Why is opening an Afrikaans-only university racist and unconstitutional? Our constitution guarantees equal protection and promotion of all official languages. And Afrikaans happens to be one of them.
If this university were to be funded from the public coffer to promote one language I probably would have found it problematic. But this is not the case. These Afrikaners are digging deep into their pockets to found an institution that will conduct business in their language.
As far as I know, they haven't said black people or Indians cannot enrol at the university. My understanding is that if you can read and write Afrikaans and are prepared to be taught in that language you would be most welcome to enrol.

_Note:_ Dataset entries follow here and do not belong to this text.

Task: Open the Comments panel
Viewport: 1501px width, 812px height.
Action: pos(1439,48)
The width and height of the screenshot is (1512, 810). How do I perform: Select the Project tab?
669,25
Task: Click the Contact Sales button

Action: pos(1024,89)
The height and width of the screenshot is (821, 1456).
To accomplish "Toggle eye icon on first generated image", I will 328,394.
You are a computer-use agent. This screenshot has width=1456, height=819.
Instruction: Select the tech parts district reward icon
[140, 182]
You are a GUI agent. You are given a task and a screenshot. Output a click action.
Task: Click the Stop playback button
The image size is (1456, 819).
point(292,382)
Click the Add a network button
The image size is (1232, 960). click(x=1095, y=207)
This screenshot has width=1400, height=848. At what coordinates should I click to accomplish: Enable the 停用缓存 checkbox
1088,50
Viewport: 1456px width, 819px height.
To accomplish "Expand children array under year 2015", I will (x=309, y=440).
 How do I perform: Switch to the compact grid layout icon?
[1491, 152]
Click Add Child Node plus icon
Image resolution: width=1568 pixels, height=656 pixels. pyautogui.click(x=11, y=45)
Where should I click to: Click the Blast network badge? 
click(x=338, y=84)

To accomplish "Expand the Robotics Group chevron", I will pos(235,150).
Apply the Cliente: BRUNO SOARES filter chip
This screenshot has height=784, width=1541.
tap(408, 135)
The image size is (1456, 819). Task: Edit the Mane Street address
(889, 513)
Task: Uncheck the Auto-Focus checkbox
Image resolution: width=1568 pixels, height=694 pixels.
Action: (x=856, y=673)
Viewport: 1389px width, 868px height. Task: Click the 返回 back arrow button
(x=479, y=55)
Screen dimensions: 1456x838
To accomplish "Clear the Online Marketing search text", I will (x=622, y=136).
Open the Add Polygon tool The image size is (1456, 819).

The reality, my fellow black people, is that we are too lazy to roll up our sleeves and start our own things. Doesn't matter if we would run those things in Zulu or English or Tswana, we just don't like doing things for ourselves. We are happy to receive handouts.
That's why we will always be manipulated by the Guptas, the Agrizzis, the Watsons and the Stellenbosch mafia. We are averse to hard work, especially if it involves having to wait for a long time for results. We want instant gratification.
It is a crying shame that we don't have a single private school or university that is owned and run by black people, this in a country where the majority is black.
It is a crying shame that we don't have a single media house owned, manned and run by black people.
It is not as if there is no money in the black community. We have thousands of millionaires, and some billionaires, in the black community.
But what do they do with their millions? They are happy to be driving around in Lamborghinis and Ferraris and the like, yet never give a second thought to saying what about the future? What legacy are we leaving for our children?
Starting a media house, a private school, a private university is probably not going to give us instant profits, but controlling our own media can help us tell our own story, project our own dreams as a community that has been marginalised for a long time, and leave a legacy.
Look, when we are at these posh parties, drinking expensive wines and whiskies whose names we can't even pronounce, we reminisce about the good old times we had at the so-called heritage universities - Fort Hare, Turfloop, Ongoye.
We speak fondly about these black universities that used to be derisively called bush colleges. Yet we hardly dig into our pockets to support them.
We would rather publicly throw our money at the already rich, historically white universities. Why? Because we want to associate with success.
Associating ourselves with impoverished black universities would make us look like failures.
Steve Biko and Barney Pityana said it a long time ago: black man you're on you own!
Wake up, black people. Stop complaining. Start working.